Questions tagged [hadoop]

Hadoop is an Apache open-source project that provides software for reliable and scalable distributed computing. The core consists of a distributed file system (HDFS) and a resource manager (YARN). Various other open-source projects, such as Apache Hive use Apache Hadoop as persistence layer.

The Apache™ Hadoop™ project develops open-source software for reliable, scalable, distributed computing.

"Hadoop" typically refers to the software in the project that implements the map-reduce data analysis framework, plus the distributed file system (HDFS) that underlies it.

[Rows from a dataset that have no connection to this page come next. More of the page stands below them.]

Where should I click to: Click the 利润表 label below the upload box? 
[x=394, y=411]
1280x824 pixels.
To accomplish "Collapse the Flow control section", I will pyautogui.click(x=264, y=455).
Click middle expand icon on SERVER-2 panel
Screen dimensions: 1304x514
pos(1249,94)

There is a Name Node, typically you have at least one Name Node but usually you have more than one for redundancy. And that Name Node will accept the requests coming in from client applications to do some processing and it will then use some Data Nodes, and typically we have lots of Data Nodes that will share the processing work across between them. And the way they do that is they all have access to a shared file system that typically is referred to as the Hadoop Distributed File System or HDFS.

Apache Hadoop also works with other filesystems, the platform specific "local" filesystem, Blobstores such as Amazon S3 and Azure storage, as well as alternative distributed filesystems. See: Filesystem Compatibility with Apache Hadoop.

Since version 0.23, Hadoop disposes of a standalone resource manager : yarn.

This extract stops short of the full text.